Catholic Professor Calls On Hotel Chains to Remove Access to Pornography from Rooms
Princeton University jurisprudence professor Robert P. George is calling on the CEOs of the five largest hotel chains to remove access to pornography from their hotel rooms.
In his appeal, George, who is Catholic, is asking the CEOs to consider the harm that pornography does to everybody concerned, including those who produce it, those who view it, and the marriages and families into which it enters, the Catholic News Agency reports.
“Pornography is part of a larger phenomenon that’s rooted in the fundamental misunderstanding of sexuality,” he told CNA in a recent interview.
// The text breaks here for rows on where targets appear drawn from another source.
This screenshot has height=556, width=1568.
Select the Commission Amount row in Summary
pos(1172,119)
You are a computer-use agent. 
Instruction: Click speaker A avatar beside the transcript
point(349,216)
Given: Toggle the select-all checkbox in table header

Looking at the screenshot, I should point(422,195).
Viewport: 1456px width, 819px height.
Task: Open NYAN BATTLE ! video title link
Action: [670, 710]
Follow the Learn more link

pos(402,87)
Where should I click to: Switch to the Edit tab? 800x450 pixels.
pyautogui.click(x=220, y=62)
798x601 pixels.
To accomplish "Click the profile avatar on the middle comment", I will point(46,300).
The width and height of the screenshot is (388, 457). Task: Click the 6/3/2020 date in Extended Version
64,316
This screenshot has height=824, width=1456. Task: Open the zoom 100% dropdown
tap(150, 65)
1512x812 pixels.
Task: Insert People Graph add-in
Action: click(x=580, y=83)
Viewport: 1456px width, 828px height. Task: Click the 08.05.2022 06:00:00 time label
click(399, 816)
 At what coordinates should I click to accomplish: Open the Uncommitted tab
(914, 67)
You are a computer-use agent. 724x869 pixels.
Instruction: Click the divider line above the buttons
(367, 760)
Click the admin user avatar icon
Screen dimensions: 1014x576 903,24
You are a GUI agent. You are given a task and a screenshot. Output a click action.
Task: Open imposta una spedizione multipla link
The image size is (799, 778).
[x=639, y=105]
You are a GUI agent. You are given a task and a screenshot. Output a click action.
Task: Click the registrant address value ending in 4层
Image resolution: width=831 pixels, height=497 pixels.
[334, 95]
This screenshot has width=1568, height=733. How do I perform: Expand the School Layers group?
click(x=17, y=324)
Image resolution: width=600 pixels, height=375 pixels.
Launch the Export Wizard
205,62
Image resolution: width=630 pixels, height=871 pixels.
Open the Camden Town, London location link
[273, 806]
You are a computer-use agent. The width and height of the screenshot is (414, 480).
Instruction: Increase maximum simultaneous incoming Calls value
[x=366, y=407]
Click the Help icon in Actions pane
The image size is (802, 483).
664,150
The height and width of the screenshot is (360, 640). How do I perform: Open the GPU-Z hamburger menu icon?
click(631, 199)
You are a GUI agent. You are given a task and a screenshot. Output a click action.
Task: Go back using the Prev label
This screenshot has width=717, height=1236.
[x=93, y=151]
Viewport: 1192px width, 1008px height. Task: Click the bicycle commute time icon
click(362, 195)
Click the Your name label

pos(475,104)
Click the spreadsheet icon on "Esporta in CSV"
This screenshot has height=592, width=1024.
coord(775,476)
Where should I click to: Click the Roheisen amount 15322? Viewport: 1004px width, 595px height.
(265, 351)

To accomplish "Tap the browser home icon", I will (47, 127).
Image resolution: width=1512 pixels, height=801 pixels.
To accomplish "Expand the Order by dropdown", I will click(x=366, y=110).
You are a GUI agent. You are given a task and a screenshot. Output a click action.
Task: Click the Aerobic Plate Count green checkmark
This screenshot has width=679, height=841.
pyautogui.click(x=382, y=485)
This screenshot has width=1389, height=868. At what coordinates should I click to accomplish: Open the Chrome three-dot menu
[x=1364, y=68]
George recently teamed up with Islamic scholar Shaykh Hamza Yusuf in writing letters to the CEOs of the five largest hotel chains that offer pornography in their hotel rooms. He said the effort was an attempt to “re-stigmatize” pornography, which has been presented to the public as at worst “a kind of harmless naughtiness” with no lasting personal or social effects.
Rather than threatening a boycott or protest, George said, the letter simply presents a moral appeal to the collective consciences of the CEOs, respectfully asking them to regard the women involved in pornography as their beloved daughters and wives.
It reminds respectable businesspeople that there are some things that are degrading and dehumanizing and therefore wrong even if they are legal and profitable, he said.
“We are old-fashioned enough to believe that an appeal to conscience will sometimes do the job, that everything’s not about money,” he said. “We think people are still reachable.”